Monday, December 22, 2014

Sol y mi abuela


Getting older can be challenging, but it's something that's hard to grasp unless we are facing it or someone we love is showing signs of the wear and tear of life. This weekend I spent about 52 hours with my grandmother who is 94, still living on her own and is for the first time conveying the daily challenges that can so easily be small tasks we don't give a second thought.
Over the years she has definitely slowed down, but her spirit has never wavered. This weekend my heart ached as she was visibly frustrated with the inability to read the local bus schedule, taking 20 minutes to make a sandwich that once consumed three minutes of her time or having to help her put on her lip stick because her hands are not as steady as they once were.

I love my grandma with all my heart and although she still smiles as we wade in the pool there is a sadness about her that I've not noticed before. I know she yearns for her old family and friends and wishes she could do the little things that brought her joy that are now a part of the past. But I believe until we take our last breath that although our senses may wane, we must fight to surround ourselves with our loved ones and find joy in the little things in life that fill our hearts with happiness.
My hope is that as life throws some changes her way that the outlook will be one of life's gifts instead of life's challenges.
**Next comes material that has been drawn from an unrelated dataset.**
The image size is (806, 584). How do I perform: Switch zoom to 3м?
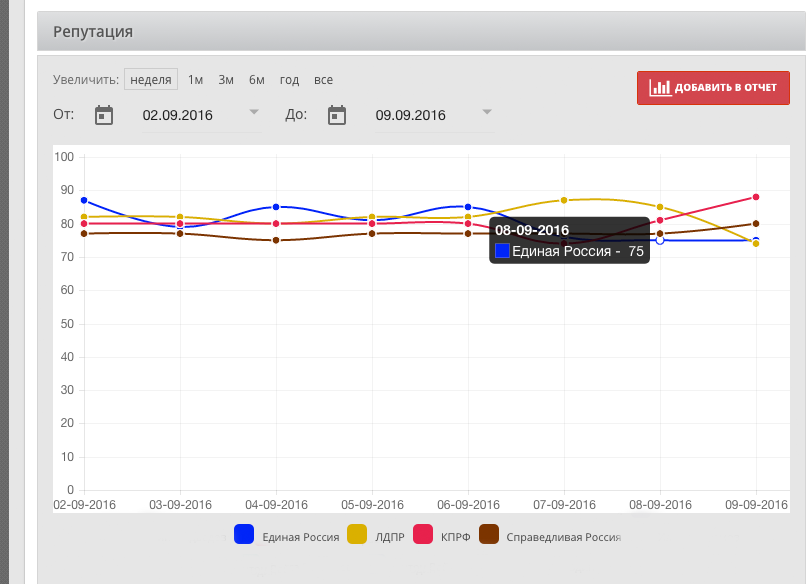(226, 80)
I know at 37 that's easier for me to say, but I believe our ability to persevere and our outlook on life is contingent upon those we surround ourselves with and our determination to cling to the beauty in even the most trying of times.
My hope is that her heart will find joy and that the realization that getting older isn't something that is intended to be done on one's own. Family is family in good, bad, happy and the most trying of times. I look forward to the summer when I know that baby Jack will bring a renewed sense of joy and happiness.